現行の中学校学習指導要領「総則」では、部活動を、①生徒の自主的、自発的な参加により行われること②学校教育の一環として、教育課程との関連が図られるよう留意すること③地域の人々の協力、社会教育施設や社会教育関係団体等の各種団体との連携などの運営上の工夫を行うようにすること――と位置付けている。

学習指導要領に記述されたことで、部活動が「公認」され、部活動指導は教員の本務であるかのごとく解され、部活動の肥大化が進行したといわれている。そのときのキーワードが「学校教育の一環」である。しかし、この言葉は本来、指導要領の文脈では「適正な部活動」の実施を求めるものである。

「中学校学習指導要領解説総則編」では、「各学校が部活動を実施するに当たっては、本項を踏まえ、生徒が参加しやすいよう実施形態などを工夫するとともに、休養日や活動時間を適切に設定するなど生徒のバランスのとれた生活や成長に配慮することが必要である」とも述べている。

その前段では「部活動は、教育課程において学習したことなども踏まえ、自らの適性や興味・関心等をより深く追求していく機会であることから、(略)各教科等の目標及び内容との関係にも配慮しつつ、生徒自身が教育課程において学習する内容について改めてその大切さを認識するよう促すなど、学校教育の一環として、教育課程との関連が図られるようにする」と定めている。これらのことから「学校教育の一環」の部活動には、以下の6点が求められていると考えられる。

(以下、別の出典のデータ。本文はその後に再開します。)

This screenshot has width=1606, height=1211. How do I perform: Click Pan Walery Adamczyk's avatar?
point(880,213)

第1に、学習指導要領に定められている条件を満たすことが必要。

第2に、学校教育の一環として教育基本法の教育目的に拘束される。

第3に、指導者には、指導部活動(種目)に関する専門的知識や技能を有する証明が必要。

第4に、他の教育活動と調和が取れていること。これは、教科の学習内容との関連や部活動の活動時間が教育課程内の活動に制約を及ぼさないなどを意味する。

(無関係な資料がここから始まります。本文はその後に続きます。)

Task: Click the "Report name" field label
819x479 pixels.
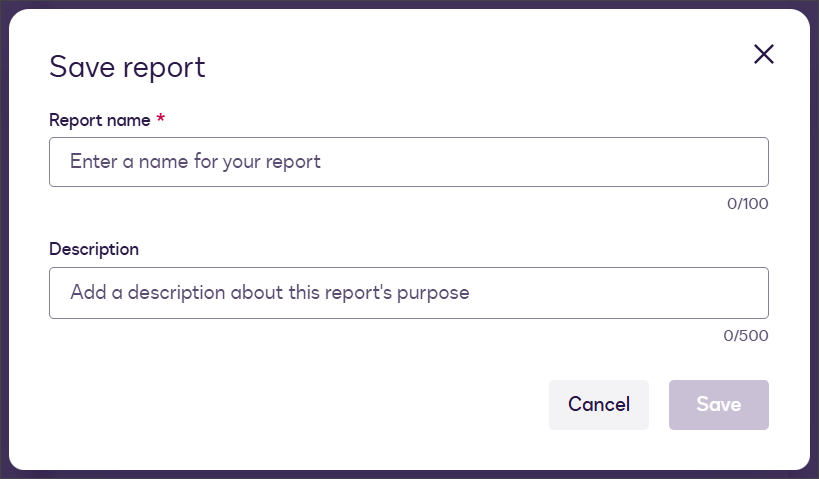Action: pyautogui.click(x=99, y=120)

第5に、学校の活動であれば授業日の実施を原則にする。

最後が、評価の必要性である。

部活動が指導要領に記述されたことは、無制限な活動が認められたわけではなく、学校の教育活動という名の下で制約されていることを意味する。

このようなことを考えれば、現状の部活動の実態は、学習指導要領が想定するものと大きくかけ離れているのではないか。新学習指導要領が求める「持続可能な運営体制」を実現するためにも、部活動の実施形態の全面的な見直しが必要であろう。